Single by Jessie Murph

from the album Sex Hysteria
- Released: June 6, 2025
- Genre: Pop
- Length: 2:43
- Label: Columbia
- Songwriters: Jessie Murph; Daniel Tannenbaum; Jeff Gitelman; Laura Veltz;
- Producers: Bekon; Adam Alpert;

Jessie Murph singles chronology
| "Blue Strips" (2025) | "Touch Me Like a Gangster" (2025) | "I'm Not There for You" (2025) |

Visualizer
- "Touch Me Like a Gangster" on YouTube

= Touch Me Like a Gangster =

2025 single by Jessie Murph

"Touch Me Like a Gangster" is a song by American singer Jessie Murph from her second studio album, Sex Hysteria (2025). It was released on June 6, 2025, as the third single from the album. The song was produced by Bekon and Adam Alpert, and peaked at number 56 on the Billboard Hot 100.

==Composition==
"Touch Me Like a Gangster" is a BDSM-themed song, an instrumental consisting of strings and percussion with backbeats The intro finds Jessie Murph telling her lover over the phone that even though they have not known each other for a long time, she will share some secrets about herself that she feels he should know. The first verse depicts her being ready to show her wild side to him, before boldly revealing she likes things such as whips, chains and pain and wondering about the boundaries of their relationship in the pre-chorus. Murph states in the chorus that she does not care if her partner breaks social norms, as long as she finds pleasure in their sex. In the second verse, she believes her interests are mutual between them and wants to know if he is being secretive about his preferences. Murph's signature raspy vocals are sometimes sung at higher pitches in the song.
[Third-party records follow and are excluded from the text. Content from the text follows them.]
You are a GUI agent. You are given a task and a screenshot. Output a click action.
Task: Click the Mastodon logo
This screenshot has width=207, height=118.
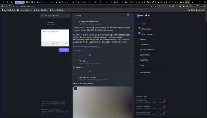[143, 16]
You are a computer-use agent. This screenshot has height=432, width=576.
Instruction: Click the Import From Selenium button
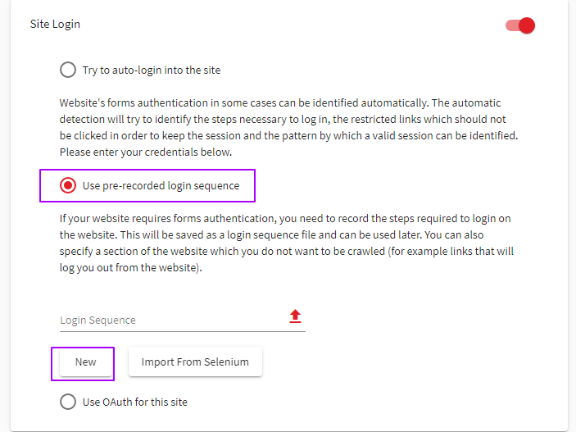click(x=195, y=362)
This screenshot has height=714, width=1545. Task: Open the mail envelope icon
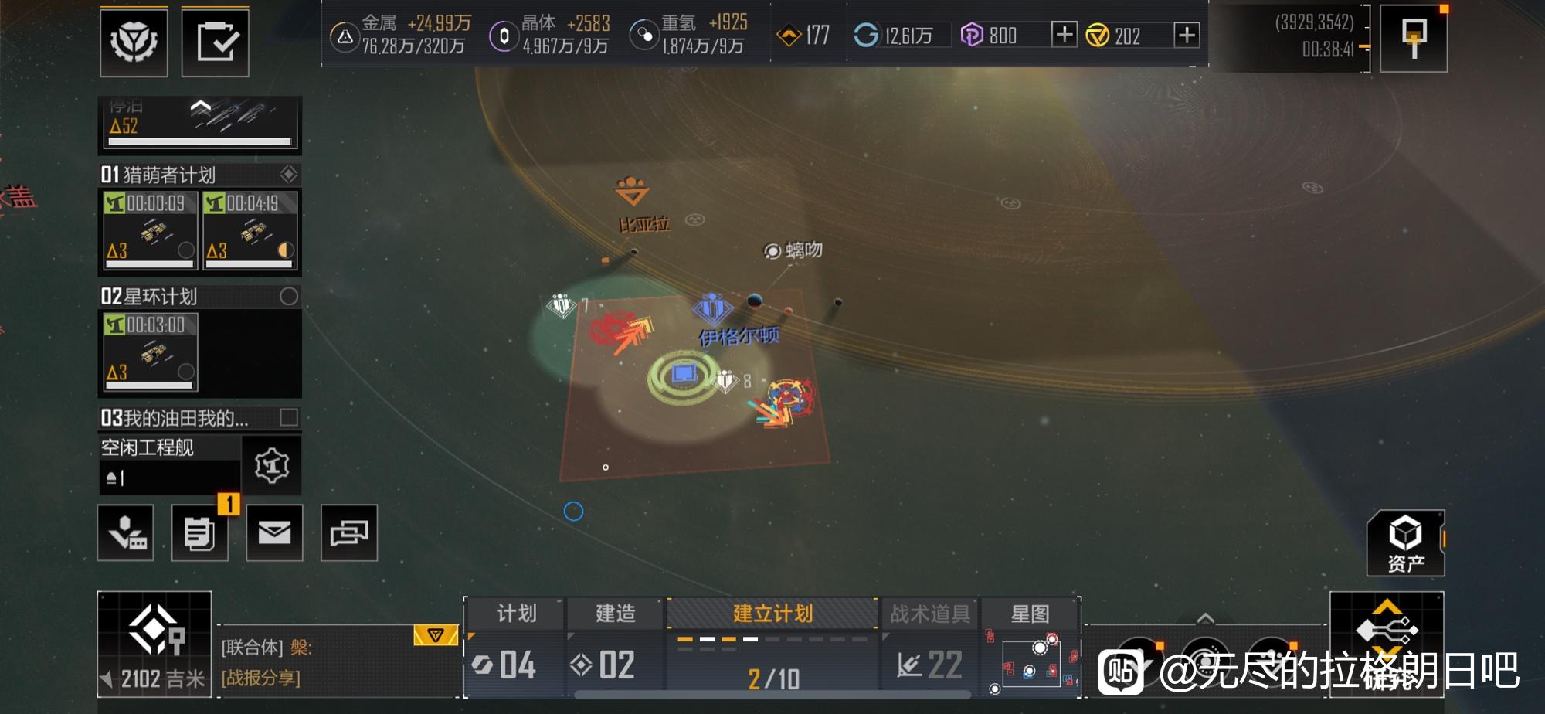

In the outro, she syncopates her words with the beat.

==Charts==

Chart performance for "Touch Me Like a Gangster"
| Chart (2025) | Peak position |
|---|---|
| Australia (ARIA) | 73 |
| Canada Hot 100 (Billboard) | 49 |
| Global 200 (Billboard) | 158 |
| New Zealand Hot Singles (RMNZ) | 3 |
| US Billboard Hot 100 | 56 |

==Certifications==

Certifications for "Touch Me Like a Gangster"
| Region | Certification | Certified units/sales |
| United States (RIAA) | Gold | 500,000^{‡} |
^{‡} Sales+streaming figures based on certification alone.